* START PAGE TEXT *

Wednesday, March 20, 2013

Rector's Rambling on Palm Sunday - March 24, 2013


Since the beginning of the year we have had more funerals than we generally have in an entire year.  Active parishioners, as well as those whose failing health has not permitted them to be regular about church attendance, have gone home to be with their Lord and Saviour Jesus Christ.

Several of those funerals have included, at the cemetery, the playing of taps as a part of military honors and remembrance.  Even those family members and friends who have been quite stoic in not showing emotion at the service at St. John’s or at the beginning of the prayers at the cemetery, find themselves moved most powerfully as those mournful notes sounding from a distance.  There is something in that simple tune that touches hearts.

This Sunday we run the gamut of emotions in one service.  We start with Jesus’ triumphal entry into Jerusalem for the Liturgy of the Palms, and then we hear about the trial, suffering, and death of Jesus Christ during the celebration of the Holy Communion.  We go from joyful acclamation to sorrowful suffering and loss.

We have the grace of hindsight to know that this would not be the end of Jesus, but rather it is the way in which he pays the price of our sin and conquers death through his resurrection.  Today the story is couched in glorious worship and celebration.

But I want to commend to you two things.  First, take some time to read today’s gospel lesson alone, at home, and really meditate on the price Jesus paid for us.  Secondly, come to the Good Friday service and spend 3 hours with him as we meditate liturgically on his sacrifice.

There are several hymns on Good Friday which, like Taps, evoke such strong emotion.  And they should.  JESUS DIED FOR US.  Let us this week enter fully into that mystery, so that we can even more fully embrace the joy of his resurrection on the third day.

* END PAGE TEXT *
* START GIVEN INFORMATION *

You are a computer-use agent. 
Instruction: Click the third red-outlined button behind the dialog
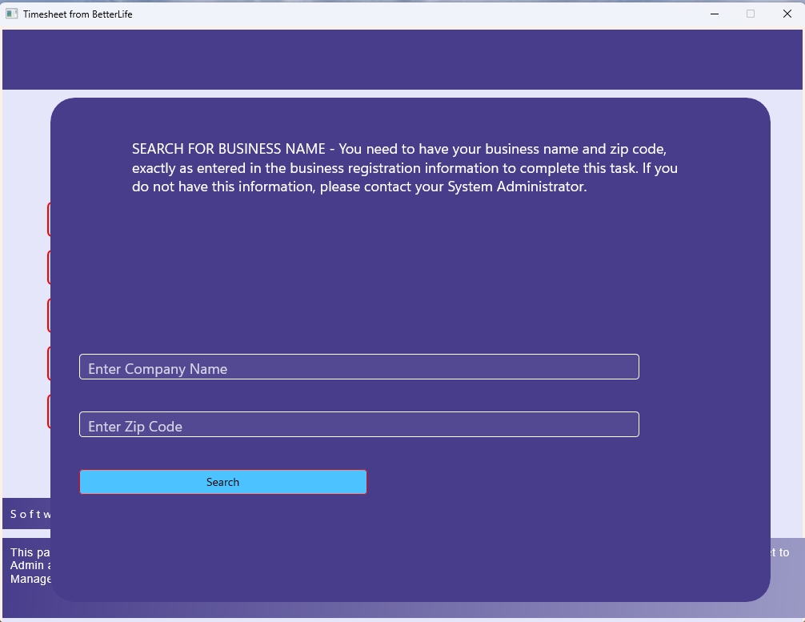click(x=49, y=315)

* END GIVEN INFORMATION *

> _TASK SET_
**A.** In the Palm Sunday message, why does this Sunday's single service run the full range of emotions? Answer in one to three sentences.
**B.** Answer these from the Palm Sunday message:
(i) What was played at the cemetery during several of this year's funerals?
(ii) Where does the rector suggest reading today's gospel lesson?
(iii) How long does the rector ask people to spend at the Good Friday service?

> _EXPECTED RESPONSES_
**A.** The service opens with the Liturgy of the Palms, marking Jesus' triumphal entry into Jerusalem. Then, during Holy Communion, the congregation hears about his trial, suffering, and death. So the service moves from joyful acclamation to sorrowful suffering and loss.

**B.**
(i) Taps, as part of military honors and remembrance.
(ii) Alone, at home.
(iii) 3 hours.